MS10-01 - Combatting MX Measurement Errors at Source

    

Gwyndaf Evans (Diamond Light Source, United Kingdom)

Micro-crystal diffraction has, in the past two decades, played an essential role in the success of synchrotron macromolecular crystallography (SMX) allowing major progress to be made in structural biology and biomedicine [1]. It has however become clear that even with major advances in detectors, X-ray sources and optics, automation and software, micro-crystallography (crystal dimensions < 5 microns) is fundamentally limited by crystal lifetime and, linked to this, the signal to noise ratio in diffraction data. Principal sources of noise come from X-ray background generated by disordered material in the sample (solvent regions in the crystal and solvent or other material surrounding the crystal) and scatter from air in the sample environment.

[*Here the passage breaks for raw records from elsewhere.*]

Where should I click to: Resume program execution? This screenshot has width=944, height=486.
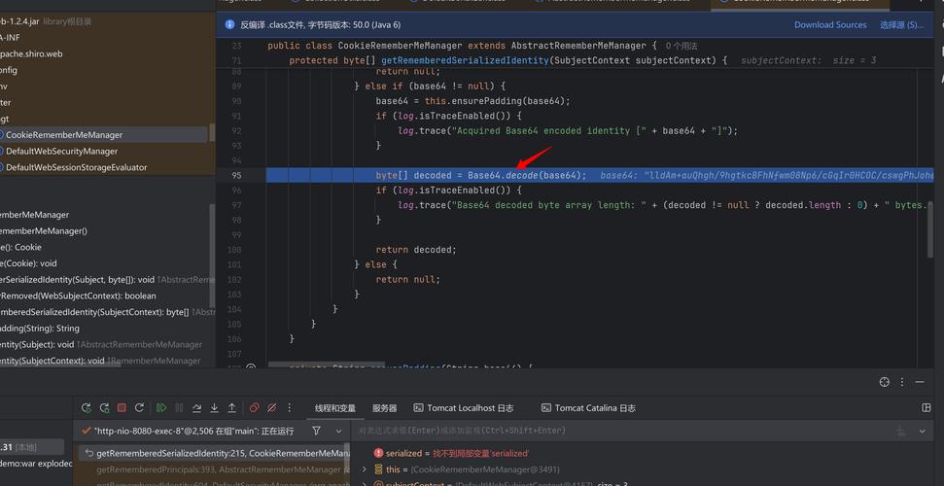tap(161, 408)
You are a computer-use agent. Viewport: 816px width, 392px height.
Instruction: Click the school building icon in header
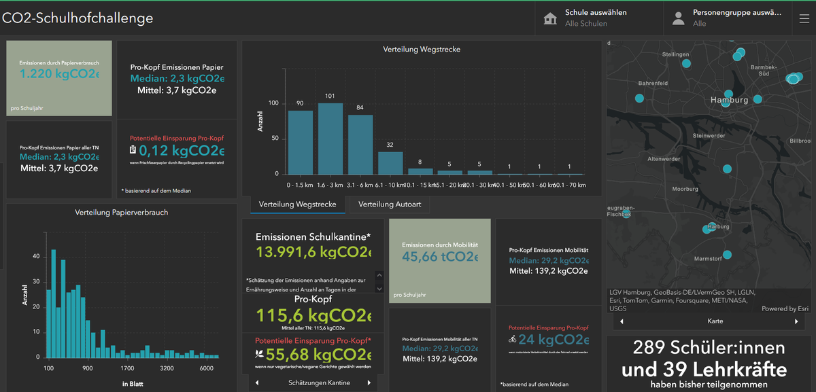point(550,18)
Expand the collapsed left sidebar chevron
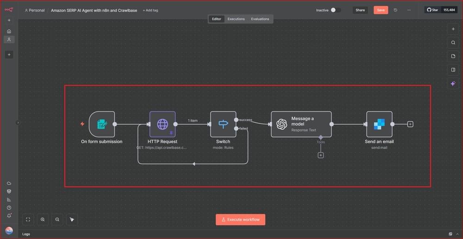 (18, 123)
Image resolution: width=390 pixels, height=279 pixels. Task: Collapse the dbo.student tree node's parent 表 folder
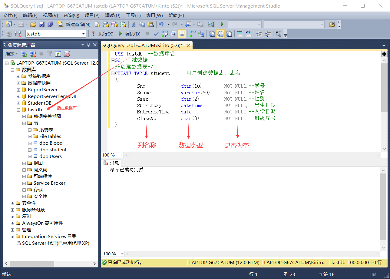click(x=24, y=123)
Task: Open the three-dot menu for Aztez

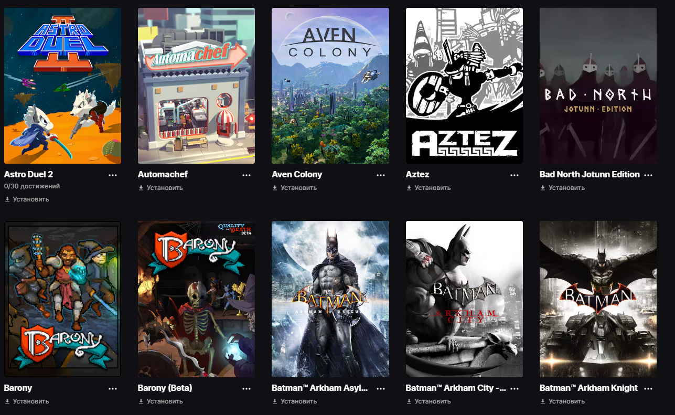Action: click(515, 175)
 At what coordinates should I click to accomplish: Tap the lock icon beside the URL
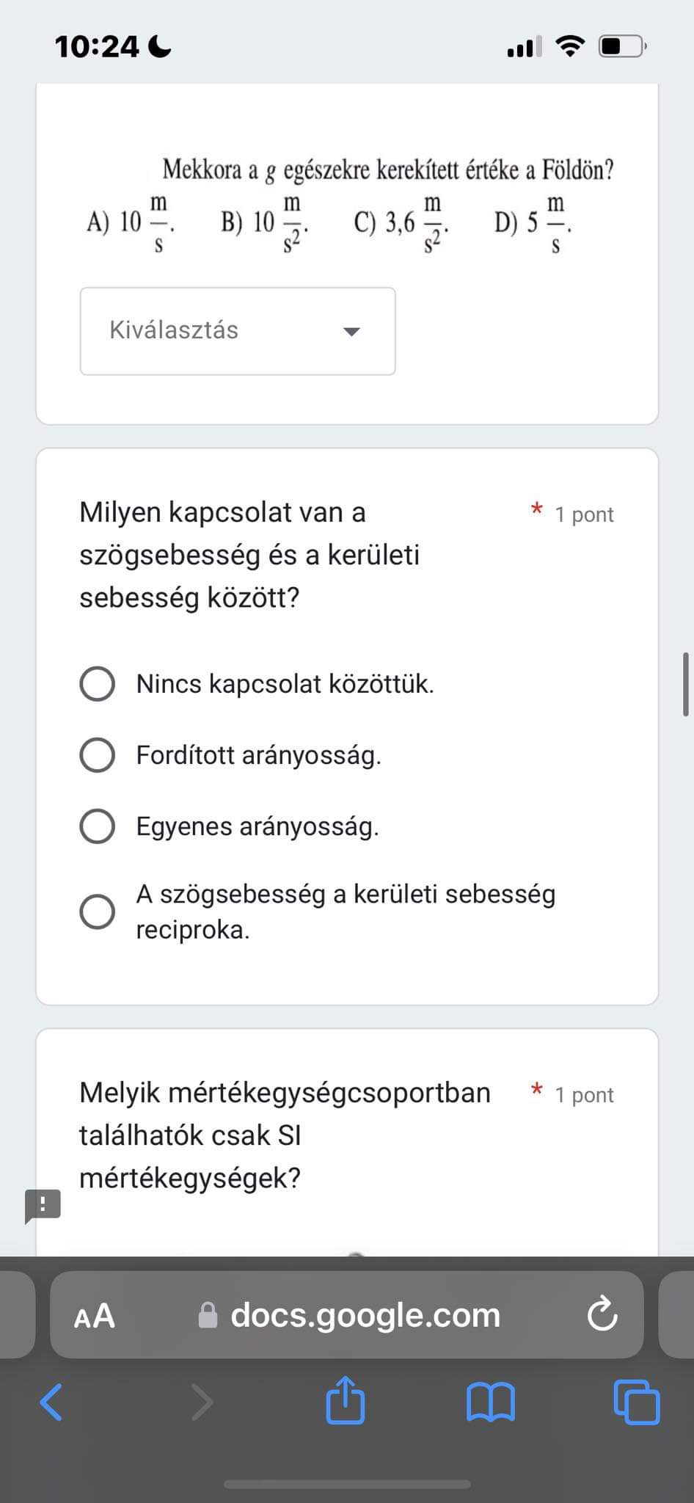point(208,1316)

The VMXm beamline at Diamond Light Source has been developed to address these major sources of X-ray background and bring micro-crystallography closer to the true physical limits of microcrystal SMX. The presentation will describe novel approaches to X-ray focusing, crystal imaging, sample mounting and sample environments that together produce more than an order of magnitude reduction in X-ray background. The improved signal to noise ratio has the immediate effect of either improving the diffraction resolution limit from microcrystals, or extending the lifetime of crystals due to the fact that a reduced dose can deliver an equivalent signal-noise ratio. The results of benchmark comparison experiments will be presented together with early scientific results from VXMm.


[1] G. Evans, D. Axford, D. Waterman, R.L. Owen, Macromolecular microcrystallography, Crystallogr. Rev. 17 (2011) 105–142.